(Items from a dataset)
Segment Open

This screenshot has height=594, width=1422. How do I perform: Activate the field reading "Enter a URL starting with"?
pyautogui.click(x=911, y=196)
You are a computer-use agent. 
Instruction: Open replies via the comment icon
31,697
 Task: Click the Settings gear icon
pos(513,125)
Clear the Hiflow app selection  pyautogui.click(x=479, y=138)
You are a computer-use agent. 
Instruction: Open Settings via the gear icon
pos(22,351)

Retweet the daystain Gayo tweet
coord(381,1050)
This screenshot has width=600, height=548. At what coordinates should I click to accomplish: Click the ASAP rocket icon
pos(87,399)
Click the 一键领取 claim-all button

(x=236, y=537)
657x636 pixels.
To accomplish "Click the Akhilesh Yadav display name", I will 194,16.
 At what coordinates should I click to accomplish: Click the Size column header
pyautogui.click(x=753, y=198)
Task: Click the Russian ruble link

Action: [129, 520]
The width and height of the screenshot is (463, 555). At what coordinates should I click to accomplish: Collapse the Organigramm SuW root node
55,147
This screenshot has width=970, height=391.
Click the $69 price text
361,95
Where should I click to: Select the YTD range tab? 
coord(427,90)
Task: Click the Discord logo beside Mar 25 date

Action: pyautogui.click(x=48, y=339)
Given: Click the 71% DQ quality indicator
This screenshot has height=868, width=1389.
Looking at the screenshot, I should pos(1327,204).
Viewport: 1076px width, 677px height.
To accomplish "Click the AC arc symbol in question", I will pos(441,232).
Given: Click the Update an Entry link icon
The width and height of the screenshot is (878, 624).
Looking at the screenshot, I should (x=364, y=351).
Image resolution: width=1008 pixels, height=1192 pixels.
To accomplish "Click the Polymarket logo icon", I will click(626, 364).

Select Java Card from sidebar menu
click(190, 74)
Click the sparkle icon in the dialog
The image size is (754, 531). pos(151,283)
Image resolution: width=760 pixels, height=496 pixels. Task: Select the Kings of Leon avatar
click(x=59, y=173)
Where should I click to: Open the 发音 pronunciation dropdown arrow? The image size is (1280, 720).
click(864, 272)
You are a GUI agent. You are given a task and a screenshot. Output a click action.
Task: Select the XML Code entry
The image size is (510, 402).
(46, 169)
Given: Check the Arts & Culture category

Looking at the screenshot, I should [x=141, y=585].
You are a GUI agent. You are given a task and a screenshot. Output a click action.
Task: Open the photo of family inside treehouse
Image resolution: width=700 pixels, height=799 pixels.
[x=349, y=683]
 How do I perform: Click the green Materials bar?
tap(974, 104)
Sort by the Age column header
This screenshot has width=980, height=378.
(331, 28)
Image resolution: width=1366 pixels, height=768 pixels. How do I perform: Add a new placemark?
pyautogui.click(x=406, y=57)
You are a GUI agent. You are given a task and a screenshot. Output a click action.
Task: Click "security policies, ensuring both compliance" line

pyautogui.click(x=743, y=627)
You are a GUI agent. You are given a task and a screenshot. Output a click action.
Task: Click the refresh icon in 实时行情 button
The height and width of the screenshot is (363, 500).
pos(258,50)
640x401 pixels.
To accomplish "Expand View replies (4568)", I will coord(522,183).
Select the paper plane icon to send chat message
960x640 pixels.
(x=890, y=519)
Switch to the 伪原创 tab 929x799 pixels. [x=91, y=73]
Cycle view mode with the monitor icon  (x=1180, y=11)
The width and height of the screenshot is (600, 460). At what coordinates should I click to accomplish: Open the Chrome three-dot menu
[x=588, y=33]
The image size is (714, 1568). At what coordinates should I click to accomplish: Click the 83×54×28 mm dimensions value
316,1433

Segment Closed

> _TASK REQUIREMENTS_:
Copy each record from above exactly, and include every line.

> _EXERCISE RESPONSE_:
This screenshot has height=594, width=1422. How do I perform: Activate the field reading "Enter a URL starting with"?
pyautogui.click(x=911, y=196)
You are a computer-use agent. 
Instruction: Open replies via the comment icon
31,697
 Task: Click the Settings gear icon
pos(513,125)
Clear the Hiflow app selection  pyautogui.click(x=479, y=138)
You are a computer-use agent. 
Instruction: Open Settings via the gear icon
pos(22,351)

Retweet the daystain Gayo tweet
coord(381,1050)
This screenshot has width=600, height=548. At what coordinates should I click to accomplish: Click the ASAP rocket icon
pos(87,399)
Click the 一键领取 claim-all button

(x=236, y=537)
657x636 pixels.
To accomplish "Click the Akhilesh Yadav display name", I will 194,16.
 At what coordinates should I click to accomplish: Click the Size column header
pyautogui.click(x=753, y=198)
Task: Click the Russian ruble link

Action: [129, 520]
The width and height of the screenshot is (463, 555). At what coordinates should I click to accomplish: Collapse the Organigramm SuW root node
55,147
This screenshot has width=970, height=391.
Click the $69 price text
361,95
Where should I click to: Select the YTD range tab? 
coord(427,90)
Task: Click the Discord logo beside Mar 25 date

Action: pyautogui.click(x=48, y=339)
Given: Click the 71% DQ quality indicator
This screenshot has height=868, width=1389.
Looking at the screenshot, I should pos(1327,204).
Viewport: 1076px width, 677px height.
To accomplish "Click the AC arc symbol in question", I will pos(441,232).
Given: Click the Update an Entry link icon
The width and height of the screenshot is (878, 624).
Looking at the screenshot, I should (x=364, y=351).
Image resolution: width=1008 pixels, height=1192 pixels.
To accomplish "Click the Polymarket logo icon", I will click(626, 364).

Select Java Card from sidebar menu
click(190, 74)
Click the sparkle icon in the dialog
The image size is (754, 531). pos(151,283)
Image resolution: width=760 pixels, height=496 pixels. Task: Select the Kings of Leon avatar
click(x=59, y=173)
Where should I click to: Open the 发音 pronunciation dropdown arrow? The image size is (1280, 720).
click(864, 272)
You are a GUI agent. You are given a task and a screenshot. Output a click action.
Task: Select the XML Code entry
The image size is (510, 402).
(46, 169)
Given: Check the Arts & Culture category

Looking at the screenshot, I should [x=141, y=585].
You are a GUI agent. You are given a task and a screenshot. Output a click action.
Task: Open the photo of family inside treehouse
Image resolution: width=700 pixels, height=799 pixels.
[x=349, y=683]
 How do I perform: Click the green Materials bar?
tap(974, 104)
Sort by the Age column header
This screenshot has width=980, height=378.
(331, 28)
Image resolution: width=1366 pixels, height=768 pixels. How do I perform: Add a new placemark?
pyautogui.click(x=406, y=57)
You are a GUI agent. You are given a task and a screenshot. Output a click action.
Task: Click "security policies, ensuring both compliance" line

pyautogui.click(x=743, y=627)
You are a GUI agent. You are given a task and a screenshot. Output a click action.
Task: Click the refresh icon in 实时行情 button
The height and width of the screenshot is (363, 500).
pos(258,50)
640x401 pixels.
To accomplish "Expand View replies (4568)", I will coord(522,183).
Select the paper plane icon to send chat message
960x640 pixels.
(x=890, y=519)
Switch to the 伪原创 tab 929x799 pixels. [x=91, y=73]
Cycle view mode with the monitor icon  (x=1180, y=11)
The width and height of the screenshot is (600, 460). At what coordinates should I click to accomplish: Open the Chrome three-dot menu
[x=588, y=33]
The image size is (714, 1568). At what coordinates should I click to accomplish: Click the 83×54×28 mm dimensions value
316,1433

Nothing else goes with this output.